The wording from the constitution has just been transferred into the treaty of Lisbon; it is almost identical. The Government tell us that it is a treaty and not a constitution. I believe them implicitly to be wrong, because it is de facto a constitution—it defines the way in which the European Union will work. Writing provisions into the treaty is more effective than entrenching them in a constitution, because a constitution with entrenched rights will need some way to dig those rights in and ensure that they cannot suddenly be reversed by a small majority in the House of Commons. That does not need to be done with a treaty because once provisions are in a treaty they are entrenched for ever. They can be modified or removed only by another treaty, which must have the support of 27, 28, 29, 30, 31, 32 or 33 member states—however many are in the Union at the time. That approach is more effective than constitutional entrenchment, and it is the one that we are taking if we allow the current words to remain in the treaty of Lisbon.
Well, there are things to do north of the border. So many towns in England are clamouring to join us—it is unbelievable.
The view of the Heath Government in 1971 was that fishing was expendable. Does the hon. Gentleman think that remains the view of those on the Treasury Bench?

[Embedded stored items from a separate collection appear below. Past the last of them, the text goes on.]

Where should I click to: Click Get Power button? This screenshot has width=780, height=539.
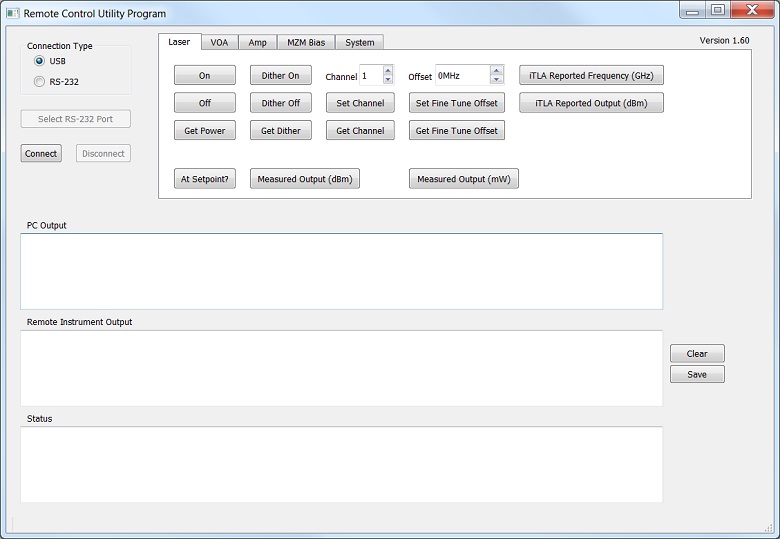point(205,131)
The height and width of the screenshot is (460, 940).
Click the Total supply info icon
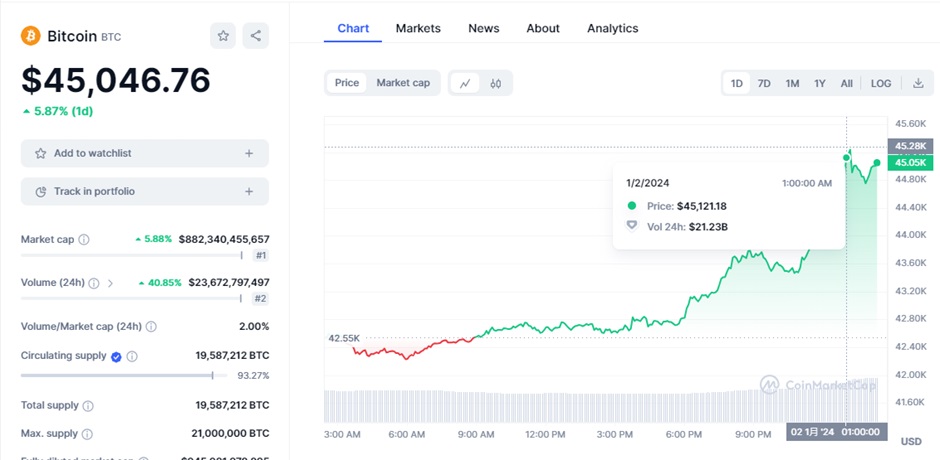[x=88, y=406]
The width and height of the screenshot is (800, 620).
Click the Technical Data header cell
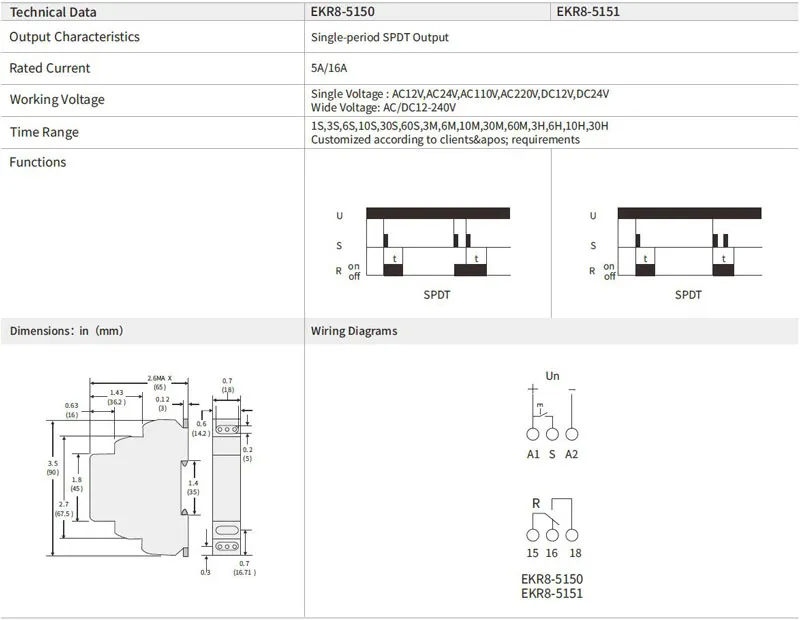click(x=54, y=13)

I think that the occupants of the Treasury Bench find it difficult to defend the interests of the British fishing industry, because each time a fisheries Minister goes to a negotiation in December, the Government have other fish to fry. They might want a concession on this or to move forward on that, and the fishing industry is always expendable. It is always the area where the Government can make concessions and improve relations with Europe to secure a gain in another direction. That is the sort of process that goes on. Fishing is never regarded as a front-line interest and something to be defended. [Interruption.] Fishing is an important industry that makes a contribution to the national economy, so it is irresponsible of hon. Members to giggle at the mention of fishing as being important. They presumably support the inclusion of fish in the constitution and they then laugh at them—the poor fish. That is a cruel approach to take to a vital national resource.
If provisions are entrenched in the way that I have described, we would be lumbered for ever with a common fisheries policy that is not working. It has not protected the stocks and it has ruined the British fishing industry, because that industry has never been allowed to rebuild behind its own waters, which should be behind the 200-mile or median line. Every other country has managed to do that. I look at the prosperous industries that have been built up in New Zealand, Norway, Iceland, the United States and Canada. Those are examples of fishing industries that have been rebuilt behind limits, because only nation states have an interest in conserving their own stock to hand on to the next generation of fishermen. They do not want just to loot them as an expendable resource—
No, I merely wished to say that although my hon. Friend has given examples from around the world, and he is much more knowledgeable about them than I am, to suggest that the Canadian industry has been rebuilt behind national boundaries is complete and utter nonsense. I say that as a Canadian citizen. The cod stocks in the Grand Banks collapsed about 15 years ago. They have not been rebuilt and now the west coast salmon industry is about to collapse.
The Canadian fishing industry is making as much money out of catching shellfish—including crabs and lobsters—as it was out of catching fish. My hon. Friend must not attribute the consequences of climate change to a lack of national control over fishing resources—
At the beginning of my hon. Friend’s contribution, he said that his amendments were ones that people who supported the treaty and the European Union could vote for, because they would repatriate powers relating to the common fisheries policy, if we thought that that was important. As a pro-European who is broadly in favour of the treaty, I am somewhat tempted by his argument. I am also aware that were that to happen we would need to renegotiate the treaty to ensure that that clause was included when we approve the treaty, which may happen next year. How confident is my hon. Friend that other member states would go along with that?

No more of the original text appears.